→ **Task directions**: Given the records below, set each one down again exactly as it reads.

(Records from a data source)
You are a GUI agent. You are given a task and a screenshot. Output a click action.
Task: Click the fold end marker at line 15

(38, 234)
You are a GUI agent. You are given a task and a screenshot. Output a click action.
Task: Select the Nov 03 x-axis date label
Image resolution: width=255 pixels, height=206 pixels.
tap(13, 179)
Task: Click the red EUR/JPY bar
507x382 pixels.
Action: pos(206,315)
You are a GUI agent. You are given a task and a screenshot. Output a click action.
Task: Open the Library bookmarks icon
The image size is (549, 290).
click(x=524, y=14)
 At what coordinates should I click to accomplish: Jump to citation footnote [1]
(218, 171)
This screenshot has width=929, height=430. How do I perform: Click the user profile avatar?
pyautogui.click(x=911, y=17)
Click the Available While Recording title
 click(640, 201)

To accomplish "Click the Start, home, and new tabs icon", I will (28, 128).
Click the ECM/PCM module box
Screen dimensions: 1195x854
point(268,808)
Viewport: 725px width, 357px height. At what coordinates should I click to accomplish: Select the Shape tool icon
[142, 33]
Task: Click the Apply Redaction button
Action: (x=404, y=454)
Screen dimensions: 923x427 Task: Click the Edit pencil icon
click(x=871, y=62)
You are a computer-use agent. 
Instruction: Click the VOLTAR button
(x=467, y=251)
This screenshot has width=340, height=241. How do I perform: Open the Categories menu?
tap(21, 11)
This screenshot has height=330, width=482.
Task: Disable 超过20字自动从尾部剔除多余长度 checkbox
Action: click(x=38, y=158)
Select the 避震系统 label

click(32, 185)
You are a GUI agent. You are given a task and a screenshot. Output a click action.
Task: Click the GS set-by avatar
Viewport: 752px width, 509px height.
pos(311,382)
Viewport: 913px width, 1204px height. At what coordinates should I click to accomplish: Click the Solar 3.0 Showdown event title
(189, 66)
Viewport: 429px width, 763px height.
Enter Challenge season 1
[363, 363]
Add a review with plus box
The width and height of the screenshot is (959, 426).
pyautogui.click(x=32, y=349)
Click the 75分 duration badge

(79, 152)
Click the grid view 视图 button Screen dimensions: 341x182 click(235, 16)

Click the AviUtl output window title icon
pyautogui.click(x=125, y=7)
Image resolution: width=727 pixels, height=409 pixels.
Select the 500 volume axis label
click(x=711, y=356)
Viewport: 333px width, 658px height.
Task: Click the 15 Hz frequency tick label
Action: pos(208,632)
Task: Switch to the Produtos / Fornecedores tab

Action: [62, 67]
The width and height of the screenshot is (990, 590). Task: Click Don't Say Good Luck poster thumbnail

→ **Finished task**:
You are a GUI agent. You are given a task and a screenshot. Output a click action.
Task: Click the fold end marker at line 15

(38, 234)
You are a GUI agent. You are given a task and a screenshot. Output a click action.
Task: Select the Nov 03 x-axis date label
Image resolution: width=255 pixels, height=206 pixels.
tap(13, 179)
Task: Click the red EUR/JPY bar
507x382 pixels.
Action: pos(206,315)
You are a GUI agent. You are given a task and a screenshot. Output a click action.
Task: Open the Library bookmarks icon
The image size is (549, 290).
click(x=524, y=14)
 At what coordinates should I click to accomplish: Jump to citation footnote [1]
(218, 171)
This screenshot has width=929, height=430. How do I perform: Click the user profile avatar?
pyautogui.click(x=911, y=17)
Click the Available While Recording title
 click(640, 201)

To accomplish "Click the Start, home, and new tabs icon", I will (28, 128).
Click the ECM/PCM module box
Screen dimensions: 1195x854
point(268,808)
Viewport: 725px width, 357px height. At what coordinates should I click to accomplish: Select the Shape tool icon
[142, 33]
Task: Click the Apply Redaction button
Action: (x=404, y=454)
Screen dimensions: 923x427 Task: Click the Edit pencil icon
click(x=871, y=62)
You are a computer-use agent. 
Instruction: Click the VOLTAR button
(x=467, y=251)
This screenshot has width=340, height=241. How do I perform: Open the Categories menu?
tap(21, 11)
This screenshot has height=330, width=482.
Task: Disable 超过20字自动从尾部剔除多余长度 checkbox
Action: click(x=38, y=158)
Select the 避震系统 label

click(32, 185)
You are a GUI agent. You are given a task and a screenshot. Output a click action.
Task: Click the GS set-by avatar
Viewport: 752px width, 509px height.
pos(311,382)
Viewport: 913px width, 1204px height. At what coordinates should I click to accomplish: Click the Solar 3.0 Showdown event title
(189, 66)
Viewport: 429px width, 763px height.
Enter Challenge season 1
[363, 363]
Add a review with plus box
The width and height of the screenshot is (959, 426).
pyautogui.click(x=32, y=349)
Click the 75分 duration badge

(79, 152)
Click the grid view 视图 button Screen dimensions: 341x182 click(235, 16)

Click the AviUtl output window title icon
pyautogui.click(x=125, y=7)
Image resolution: width=727 pixels, height=409 pixels.
Select the 500 volume axis label
click(x=711, y=356)
Viewport: 333px width, 658px height.
Task: Click the 15 Hz frequency tick label
Action: pos(208,632)
Task: Switch to the Produtos / Fornecedores tab

Action: [62, 67]
The width and height of the screenshot is (990, 590). Task: Click Don't Say Good Luck poster thumbnail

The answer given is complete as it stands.